» **Your assignment**: Begin at the line containing "The width and height of the screenshot is (2009, 1380)." in the data below and go on through the line containing "This screenshot has height=452, width=797.", repeating each line exactly; include both ends and no other line.

Data records
* * * *

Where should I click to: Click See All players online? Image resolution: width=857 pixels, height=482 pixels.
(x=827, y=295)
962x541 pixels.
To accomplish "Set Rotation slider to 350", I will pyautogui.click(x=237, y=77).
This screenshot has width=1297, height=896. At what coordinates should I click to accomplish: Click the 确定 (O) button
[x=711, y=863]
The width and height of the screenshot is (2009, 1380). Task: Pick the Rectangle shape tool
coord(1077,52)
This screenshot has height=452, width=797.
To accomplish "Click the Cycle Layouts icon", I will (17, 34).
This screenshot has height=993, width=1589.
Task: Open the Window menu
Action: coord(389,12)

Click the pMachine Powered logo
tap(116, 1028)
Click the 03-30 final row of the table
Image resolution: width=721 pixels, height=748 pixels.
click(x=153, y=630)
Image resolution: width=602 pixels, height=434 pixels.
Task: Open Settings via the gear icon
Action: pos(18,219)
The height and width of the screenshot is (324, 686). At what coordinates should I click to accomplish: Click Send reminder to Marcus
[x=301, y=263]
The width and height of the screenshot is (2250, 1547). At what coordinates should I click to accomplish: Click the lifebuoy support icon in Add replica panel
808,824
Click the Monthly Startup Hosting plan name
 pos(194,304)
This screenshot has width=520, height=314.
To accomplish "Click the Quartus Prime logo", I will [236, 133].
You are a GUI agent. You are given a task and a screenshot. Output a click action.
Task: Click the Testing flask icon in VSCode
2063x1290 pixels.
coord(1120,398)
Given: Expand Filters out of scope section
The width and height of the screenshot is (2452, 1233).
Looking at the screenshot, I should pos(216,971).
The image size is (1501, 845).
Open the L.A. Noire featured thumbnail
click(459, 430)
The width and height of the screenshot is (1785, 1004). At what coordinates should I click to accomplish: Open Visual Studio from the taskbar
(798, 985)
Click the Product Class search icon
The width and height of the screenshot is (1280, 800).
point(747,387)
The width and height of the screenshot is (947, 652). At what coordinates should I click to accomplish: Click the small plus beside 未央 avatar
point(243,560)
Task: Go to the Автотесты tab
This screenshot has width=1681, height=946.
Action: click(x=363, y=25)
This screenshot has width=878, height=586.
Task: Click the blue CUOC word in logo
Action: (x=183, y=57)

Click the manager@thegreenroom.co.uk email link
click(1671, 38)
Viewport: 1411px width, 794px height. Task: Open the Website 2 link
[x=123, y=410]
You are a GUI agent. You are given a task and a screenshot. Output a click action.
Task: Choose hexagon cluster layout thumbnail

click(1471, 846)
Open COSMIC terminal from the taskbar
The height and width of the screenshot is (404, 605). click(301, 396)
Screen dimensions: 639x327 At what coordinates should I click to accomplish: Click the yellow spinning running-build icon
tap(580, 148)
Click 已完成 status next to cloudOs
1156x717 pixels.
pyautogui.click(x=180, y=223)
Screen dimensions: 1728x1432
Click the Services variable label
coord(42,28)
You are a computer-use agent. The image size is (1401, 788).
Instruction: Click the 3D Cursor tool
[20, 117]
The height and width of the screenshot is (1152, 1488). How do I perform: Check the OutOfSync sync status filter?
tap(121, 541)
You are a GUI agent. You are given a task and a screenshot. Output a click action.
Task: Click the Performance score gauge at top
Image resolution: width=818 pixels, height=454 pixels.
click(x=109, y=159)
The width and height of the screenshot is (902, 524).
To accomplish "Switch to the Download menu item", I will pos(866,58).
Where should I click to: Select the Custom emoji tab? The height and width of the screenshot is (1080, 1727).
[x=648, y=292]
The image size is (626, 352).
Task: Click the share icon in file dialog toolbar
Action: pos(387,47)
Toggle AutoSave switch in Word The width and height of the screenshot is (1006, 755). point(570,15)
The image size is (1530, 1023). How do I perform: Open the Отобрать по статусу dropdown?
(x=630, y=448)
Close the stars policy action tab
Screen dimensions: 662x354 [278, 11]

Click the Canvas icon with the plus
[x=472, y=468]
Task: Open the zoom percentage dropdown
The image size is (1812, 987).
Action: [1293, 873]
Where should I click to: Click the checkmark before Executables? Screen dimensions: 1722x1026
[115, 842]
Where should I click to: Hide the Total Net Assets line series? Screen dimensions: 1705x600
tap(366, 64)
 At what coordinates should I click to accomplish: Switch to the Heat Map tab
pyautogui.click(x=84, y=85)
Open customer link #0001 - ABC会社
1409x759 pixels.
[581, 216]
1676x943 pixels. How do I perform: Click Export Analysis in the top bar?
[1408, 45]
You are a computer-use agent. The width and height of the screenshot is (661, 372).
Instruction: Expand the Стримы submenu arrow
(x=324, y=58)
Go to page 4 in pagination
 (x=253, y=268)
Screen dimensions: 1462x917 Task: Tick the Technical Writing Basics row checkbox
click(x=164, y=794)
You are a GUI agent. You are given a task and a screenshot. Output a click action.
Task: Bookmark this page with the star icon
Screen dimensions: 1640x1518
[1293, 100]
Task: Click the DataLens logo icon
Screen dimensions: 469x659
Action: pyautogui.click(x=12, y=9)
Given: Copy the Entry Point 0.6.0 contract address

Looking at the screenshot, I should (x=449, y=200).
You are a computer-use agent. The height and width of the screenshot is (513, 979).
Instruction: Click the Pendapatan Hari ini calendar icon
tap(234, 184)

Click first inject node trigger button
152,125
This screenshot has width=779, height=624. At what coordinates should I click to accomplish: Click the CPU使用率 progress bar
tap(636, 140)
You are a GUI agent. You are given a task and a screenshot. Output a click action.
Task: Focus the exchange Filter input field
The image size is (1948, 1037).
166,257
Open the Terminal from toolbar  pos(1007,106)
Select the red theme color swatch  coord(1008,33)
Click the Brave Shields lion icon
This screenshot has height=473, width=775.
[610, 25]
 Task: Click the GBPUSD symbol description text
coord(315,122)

* * * *

» **Exercise answer**:
The width and height of the screenshot is (2009, 1380). Task: Pick the Rectangle shape tool
coord(1077,52)
This screenshot has height=452, width=797.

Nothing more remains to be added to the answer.